The series of photocopies here derives from another series of black-and-white photographs of a shirt taken at the end of March 2020. Near the beginning of the lockdown period, I noticed that this shirt – now frayed at the edges and torn on one sleeve, not apparent though from a suitable social distance – when cast unceremoniously on the floor adopted a pose expressive of a spirit without me. I then went on to cast down the shirt more ceremoniously, photographing how it fell.

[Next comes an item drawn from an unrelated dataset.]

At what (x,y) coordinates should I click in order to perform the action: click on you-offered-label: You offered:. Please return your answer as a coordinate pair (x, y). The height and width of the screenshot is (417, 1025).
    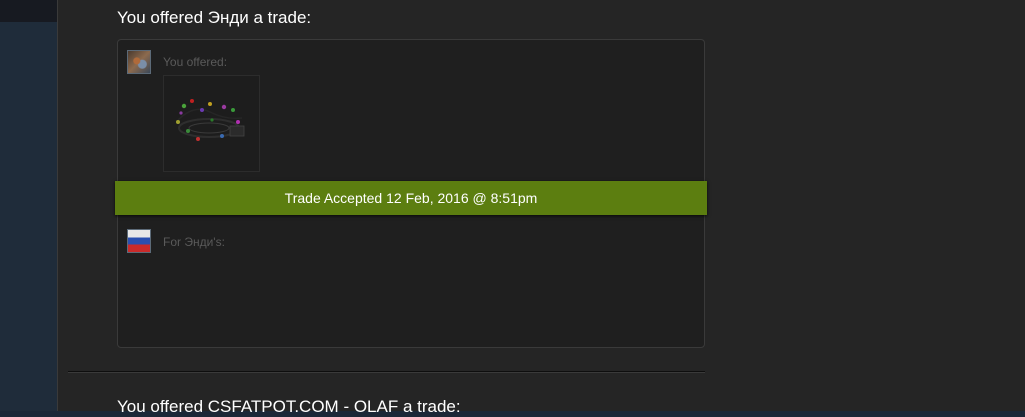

I selected three of these photographs, not unreminiscent of the pupa, larva and imago stages of insect metamorphosis, and juxtaposed the photographs with grocery shopping lists that I had kept from the previous fortnight. (Under quarantine, shopping just every four or five days has required such lists more comprehensive; the items on a list are arranged so as to be read in the order in which they are encountered, entrance to exit.) Two cycles are thereby counterpointed: the unconscious rhythm of days a particular shirt is worn, and the period between shopping trips, dictated largely by when milk, beer or wine go short. I then photocopied the three pairs of shirts/shopping lists three times over, the copy of the copy of the copy erasing the ephemera. I repeated this procedure three times, cycling round the copies an extra step each time.
During quarantine the names of the days seem to come less readily to mind; there is a need to impose a structure on the days so that events might happen in them. In the grid of photocopies, horizontal is metamorphosis into imago, while vertical is metamorphosis of an image into its ghost. Which direction the days go remains to be seen, as they disappear.